BEGIN
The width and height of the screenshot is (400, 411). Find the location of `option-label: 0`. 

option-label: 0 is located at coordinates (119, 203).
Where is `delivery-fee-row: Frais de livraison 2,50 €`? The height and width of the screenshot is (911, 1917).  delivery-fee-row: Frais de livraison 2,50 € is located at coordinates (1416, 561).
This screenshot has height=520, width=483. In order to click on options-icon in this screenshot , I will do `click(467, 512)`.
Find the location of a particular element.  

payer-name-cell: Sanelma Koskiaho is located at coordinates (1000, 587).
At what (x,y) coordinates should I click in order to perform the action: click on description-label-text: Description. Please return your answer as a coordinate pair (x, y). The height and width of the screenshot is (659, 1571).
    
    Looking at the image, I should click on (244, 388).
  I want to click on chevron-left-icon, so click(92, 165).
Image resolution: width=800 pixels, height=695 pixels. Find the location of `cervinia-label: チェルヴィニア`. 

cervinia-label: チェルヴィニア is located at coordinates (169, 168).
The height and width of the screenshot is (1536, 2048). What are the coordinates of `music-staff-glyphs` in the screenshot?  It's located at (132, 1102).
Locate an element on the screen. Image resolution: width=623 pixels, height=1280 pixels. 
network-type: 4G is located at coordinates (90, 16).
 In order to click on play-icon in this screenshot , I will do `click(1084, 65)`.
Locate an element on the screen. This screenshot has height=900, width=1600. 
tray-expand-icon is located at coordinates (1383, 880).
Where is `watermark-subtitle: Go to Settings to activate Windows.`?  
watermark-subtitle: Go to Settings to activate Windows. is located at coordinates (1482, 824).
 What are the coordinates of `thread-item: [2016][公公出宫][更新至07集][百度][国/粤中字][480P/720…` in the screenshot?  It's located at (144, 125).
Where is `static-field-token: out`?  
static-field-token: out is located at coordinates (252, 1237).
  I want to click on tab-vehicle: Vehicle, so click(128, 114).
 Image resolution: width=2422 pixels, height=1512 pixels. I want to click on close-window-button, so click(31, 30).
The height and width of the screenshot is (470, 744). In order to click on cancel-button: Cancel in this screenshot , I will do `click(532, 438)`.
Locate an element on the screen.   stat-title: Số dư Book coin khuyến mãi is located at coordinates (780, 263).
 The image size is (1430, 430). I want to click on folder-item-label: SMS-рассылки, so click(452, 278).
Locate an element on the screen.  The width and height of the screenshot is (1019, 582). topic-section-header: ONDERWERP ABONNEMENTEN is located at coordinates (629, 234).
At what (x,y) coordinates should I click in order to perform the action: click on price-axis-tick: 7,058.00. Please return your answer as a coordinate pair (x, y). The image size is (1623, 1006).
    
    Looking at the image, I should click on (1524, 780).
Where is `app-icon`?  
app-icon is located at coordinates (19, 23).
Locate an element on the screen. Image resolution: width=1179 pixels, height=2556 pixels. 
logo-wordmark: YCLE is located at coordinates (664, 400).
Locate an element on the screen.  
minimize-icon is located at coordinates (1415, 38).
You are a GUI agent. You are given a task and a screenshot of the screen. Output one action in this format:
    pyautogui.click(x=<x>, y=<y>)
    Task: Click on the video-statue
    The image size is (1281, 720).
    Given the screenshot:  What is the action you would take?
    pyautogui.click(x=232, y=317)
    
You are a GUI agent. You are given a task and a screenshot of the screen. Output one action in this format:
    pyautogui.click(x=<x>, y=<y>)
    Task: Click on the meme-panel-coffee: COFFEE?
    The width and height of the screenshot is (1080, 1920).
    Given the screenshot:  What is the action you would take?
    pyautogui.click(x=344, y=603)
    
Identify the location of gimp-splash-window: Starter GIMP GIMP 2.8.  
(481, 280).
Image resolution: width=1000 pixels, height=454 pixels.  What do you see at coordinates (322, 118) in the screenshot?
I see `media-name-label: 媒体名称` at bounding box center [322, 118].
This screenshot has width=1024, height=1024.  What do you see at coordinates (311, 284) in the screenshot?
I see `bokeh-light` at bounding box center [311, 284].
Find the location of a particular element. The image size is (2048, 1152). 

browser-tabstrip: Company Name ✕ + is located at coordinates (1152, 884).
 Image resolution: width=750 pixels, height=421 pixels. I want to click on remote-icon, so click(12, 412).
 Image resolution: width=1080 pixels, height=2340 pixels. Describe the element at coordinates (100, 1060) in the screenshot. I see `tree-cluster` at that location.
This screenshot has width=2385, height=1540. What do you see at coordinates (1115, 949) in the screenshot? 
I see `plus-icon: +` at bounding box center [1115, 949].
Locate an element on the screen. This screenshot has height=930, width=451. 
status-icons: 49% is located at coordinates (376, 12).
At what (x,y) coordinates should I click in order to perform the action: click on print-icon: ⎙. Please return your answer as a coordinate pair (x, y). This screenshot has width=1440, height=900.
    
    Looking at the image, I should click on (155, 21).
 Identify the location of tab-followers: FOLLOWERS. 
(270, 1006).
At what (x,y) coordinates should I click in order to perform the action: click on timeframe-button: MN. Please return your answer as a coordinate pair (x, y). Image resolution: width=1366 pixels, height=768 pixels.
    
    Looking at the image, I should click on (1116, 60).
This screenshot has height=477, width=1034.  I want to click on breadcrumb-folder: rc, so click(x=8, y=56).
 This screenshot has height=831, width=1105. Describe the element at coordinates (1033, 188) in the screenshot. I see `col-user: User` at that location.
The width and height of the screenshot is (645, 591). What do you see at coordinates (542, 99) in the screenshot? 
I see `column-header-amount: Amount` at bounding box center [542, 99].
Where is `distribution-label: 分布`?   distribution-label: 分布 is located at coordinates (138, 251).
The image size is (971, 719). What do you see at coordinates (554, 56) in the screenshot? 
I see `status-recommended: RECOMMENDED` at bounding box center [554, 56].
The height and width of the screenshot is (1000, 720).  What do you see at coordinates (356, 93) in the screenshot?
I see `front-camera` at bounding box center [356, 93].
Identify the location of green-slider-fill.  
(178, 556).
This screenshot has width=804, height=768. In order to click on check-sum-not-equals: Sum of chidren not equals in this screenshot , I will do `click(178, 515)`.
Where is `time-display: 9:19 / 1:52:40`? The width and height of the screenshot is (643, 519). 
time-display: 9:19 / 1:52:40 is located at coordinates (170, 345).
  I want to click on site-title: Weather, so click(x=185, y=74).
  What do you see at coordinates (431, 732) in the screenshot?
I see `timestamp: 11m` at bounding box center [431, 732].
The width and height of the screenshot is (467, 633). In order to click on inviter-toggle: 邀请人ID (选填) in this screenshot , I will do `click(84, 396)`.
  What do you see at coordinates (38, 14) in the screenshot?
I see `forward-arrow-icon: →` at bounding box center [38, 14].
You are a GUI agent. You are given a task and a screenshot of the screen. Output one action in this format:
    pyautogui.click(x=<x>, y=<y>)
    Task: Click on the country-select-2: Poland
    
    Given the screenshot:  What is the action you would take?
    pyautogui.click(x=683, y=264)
END
▸ **What you have to do**:
Rewrite every entry above with "Locate an element on the screen" swapped for "Identify an element on the display" and everything else unchanged.

▸ **Answer area**:
The width and height of the screenshot is (400, 411). Find the location of `option-label: 0`. 

option-label: 0 is located at coordinates (119, 203).
Where is `delivery-fee-row: Frais de livraison 2,50 €`? The height and width of the screenshot is (911, 1917).  delivery-fee-row: Frais de livraison 2,50 € is located at coordinates (1416, 561).
This screenshot has height=520, width=483. In order to click on options-icon in this screenshot , I will do `click(467, 512)`.
Find the location of a particular element.  

payer-name-cell: Sanelma Koskiaho is located at coordinates (1000, 587).
At what (x,y) coordinates should I click in order to perform the action: click on description-label-text: Description. Please return your answer as a coordinate pair (x, y). The height and width of the screenshot is (659, 1571).
    
    Looking at the image, I should click on (244, 388).
  I want to click on chevron-left-icon, so click(92, 165).
Image resolution: width=800 pixels, height=695 pixels. Find the location of `cervinia-label: チェルヴィニア`. 

cervinia-label: チェルヴィニア is located at coordinates (169, 168).
The height and width of the screenshot is (1536, 2048). What are the coordinates of `music-staff-glyphs` in the screenshot?  It's located at (132, 1102).
Identify an element on the display. Image resolution: width=623 pixels, height=1280 pixels. 
network-type: 4G is located at coordinates (90, 16).
 In order to click on play-icon in this screenshot , I will do `click(1084, 65)`.
Identify an element on the display. This screenshot has height=900, width=1600. 
tray-expand-icon is located at coordinates (1383, 880).
Where is `watermark-subtitle: Go to Settings to activate Windows.`?  
watermark-subtitle: Go to Settings to activate Windows. is located at coordinates (1482, 824).
 What are the coordinates of `thread-item: [2016][公公出宫][更新至07集][百度][国/粤中字][480P/720…` in the screenshot?  It's located at (144, 125).
Where is `static-field-token: out`?  
static-field-token: out is located at coordinates (252, 1237).
  I want to click on tab-vehicle: Vehicle, so click(128, 114).
 Image resolution: width=2422 pixels, height=1512 pixels. I want to click on close-window-button, so click(31, 30).
The height and width of the screenshot is (470, 744). In order to click on cancel-button: Cancel in this screenshot , I will do `click(532, 438)`.
Identify an element on the display.   stat-title: Số dư Book coin khuyến mãi is located at coordinates (780, 263).
 The image size is (1430, 430). I want to click on folder-item-label: SMS-рассылки, so click(452, 278).
Identify an element on the display.  The width and height of the screenshot is (1019, 582). topic-section-header: ONDERWERP ABONNEMENTEN is located at coordinates (629, 234).
At what (x,y) coordinates should I click in order to perform the action: click on price-axis-tick: 7,058.00. Please return your answer as a coordinate pair (x, y). The image size is (1623, 1006).
    
    Looking at the image, I should click on (1524, 780).
Where is `app-icon`?  
app-icon is located at coordinates (19, 23).
Identify an element on the display. Image resolution: width=1179 pixels, height=2556 pixels. 
logo-wordmark: YCLE is located at coordinates (664, 400).
Identify an element on the display.  
minimize-icon is located at coordinates (1415, 38).
You are a GUI agent. You are given a task and a screenshot of the screen. Output one action in this format:
    pyautogui.click(x=<x>, y=<y>)
    Task: Click on the video-statue
    The image size is (1281, 720).
    Given the screenshot:  What is the action you would take?
    pyautogui.click(x=232, y=317)
    
You are a GUI agent. You are given a task and a screenshot of the screen. Output one action in this format:
    pyautogui.click(x=<x>, y=<y>)
    Task: Click on the meme-panel-coffee: COFFEE?
    The width and height of the screenshot is (1080, 1920).
    Given the screenshot:  What is the action you would take?
    pyautogui.click(x=344, y=603)
    
Identify the location of gimp-splash-window: Starter GIMP GIMP 2.8.  
(481, 280).
Image resolution: width=1000 pixels, height=454 pixels.  What do you see at coordinates (322, 118) in the screenshot?
I see `media-name-label: 媒体名称` at bounding box center [322, 118].
This screenshot has width=1024, height=1024.  What do you see at coordinates (311, 284) in the screenshot?
I see `bokeh-light` at bounding box center [311, 284].
Find the location of a particular element. The image size is (2048, 1152). 

browser-tabstrip: Company Name ✕ + is located at coordinates (1152, 884).
 Image resolution: width=750 pixels, height=421 pixels. I want to click on remote-icon, so click(12, 412).
 Image resolution: width=1080 pixels, height=2340 pixels. Describe the element at coordinates (100, 1060) in the screenshot. I see `tree-cluster` at that location.
This screenshot has width=2385, height=1540. What do you see at coordinates (1115, 949) in the screenshot? 
I see `plus-icon: +` at bounding box center [1115, 949].
Identify an element on the display. This screenshot has height=930, width=451. 
status-icons: 49% is located at coordinates (376, 12).
At what (x,y) coordinates should I click in order to perform the action: click on print-icon: ⎙. Please return your answer as a coordinate pair (x, y). This screenshot has width=1440, height=900.
    
    Looking at the image, I should click on (155, 21).
 Identify the location of tab-followers: FOLLOWERS. 
(270, 1006).
At what (x,y) coordinates should I click in order to perform the action: click on timeframe-button: MN. Please return your answer as a coordinate pair (x, y). Image resolution: width=1366 pixels, height=768 pixels.
    
    Looking at the image, I should click on (1116, 60).
This screenshot has height=477, width=1034.  I want to click on breadcrumb-folder: rc, so click(x=8, y=56).
 This screenshot has height=831, width=1105. Describe the element at coordinates (1033, 188) in the screenshot. I see `col-user: User` at that location.
The width and height of the screenshot is (645, 591). What do you see at coordinates (542, 99) in the screenshot? 
I see `column-header-amount: Amount` at bounding box center [542, 99].
Where is `distribution-label: 分布`?   distribution-label: 分布 is located at coordinates (138, 251).
The image size is (971, 719). What do you see at coordinates (554, 56) in the screenshot? 
I see `status-recommended: RECOMMENDED` at bounding box center [554, 56].
The height and width of the screenshot is (1000, 720).  What do you see at coordinates (356, 93) in the screenshot?
I see `front-camera` at bounding box center [356, 93].
Identify the location of green-slider-fill.  
(178, 556).
This screenshot has width=804, height=768. In order to click on check-sum-not-equals: Sum of chidren not equals in this screenshot , I will do `click(178, 515)`.
Where is `time-display: 9:19 / 1:52:40`? The width and height of the screenshot is (643, 519). 
time-display: 9:19 / 1:52:40 is located at coordinates (170, 345).
  I want to click on site-title: Weather, so click(x=185, y=74).
  What do you see at coordinates (431, 732) in the screenshot?
I see `timestamp: 11m` at bounding box center [431, 732].
The width and height of the screenshot is (467, 633). In order to click on inviter-toggle: 邀请人ID (选填) in this screenshot , I will do `click(84, 396)`.
  What do you see at coordinates (38, 14) in the screenshot?
I see `forward-arrow-icon: →` at bounding box center [38, 14].
You are a GUI agent. You are given a task and a screenshot of the screen. Output one action in this format:
    pyautogui.click(x=<x>, y=<y>)
    Task: Click on the country-select-2: Poland
    
    Given the screenshot:  What is the action you would take?
    pyautogui.click(x=683, y=264)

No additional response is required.